- Set exercise: Transcribe all of the material below line by line, reproducing every character without alteration.

○ ○ ○ ○ ○

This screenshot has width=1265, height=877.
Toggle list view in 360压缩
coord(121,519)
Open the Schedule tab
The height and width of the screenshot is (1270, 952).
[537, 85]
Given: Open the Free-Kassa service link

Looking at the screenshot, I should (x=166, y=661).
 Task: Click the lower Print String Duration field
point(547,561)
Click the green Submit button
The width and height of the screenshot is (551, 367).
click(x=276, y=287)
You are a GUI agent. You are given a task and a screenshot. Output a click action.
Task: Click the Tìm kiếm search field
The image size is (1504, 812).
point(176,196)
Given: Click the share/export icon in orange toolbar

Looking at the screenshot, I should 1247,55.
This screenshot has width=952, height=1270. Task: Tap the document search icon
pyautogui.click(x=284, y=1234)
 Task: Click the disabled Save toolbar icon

○ ○ ○ ○ ○

- Reply to the exercise:
This screenshot has width=1265, height=877.
Toggle list view in 360压缩
coord(121,519)
Open the Schedule tab
The height and width of the screenshot is (1270, 952).
[537, 85]
Given: Open the Free-Kassa service link

Looking at the screenshot, I should (x=166, y=661).
 Task: Click the lower Print String Duration field
point(547,561)
Click the green Submit button
The width and height of the screenshot is (551, 367).
click(x=276, y=287)
You are a GUI agent. You are given a task and a screenshot. Output a click action.
Task: Click the Tìm kiếm search field
The image size is (1504, 812).
point(176,196)
Given: Click the share/export icon in orange toolbar

Looking at the screenshot, I should 1247,55.
This screenshot has width=952, height=1270. Task: Tap the document search icon
pyautogui.click(x=284, y=1234)
 Task: Click the disabled Save toolbar icon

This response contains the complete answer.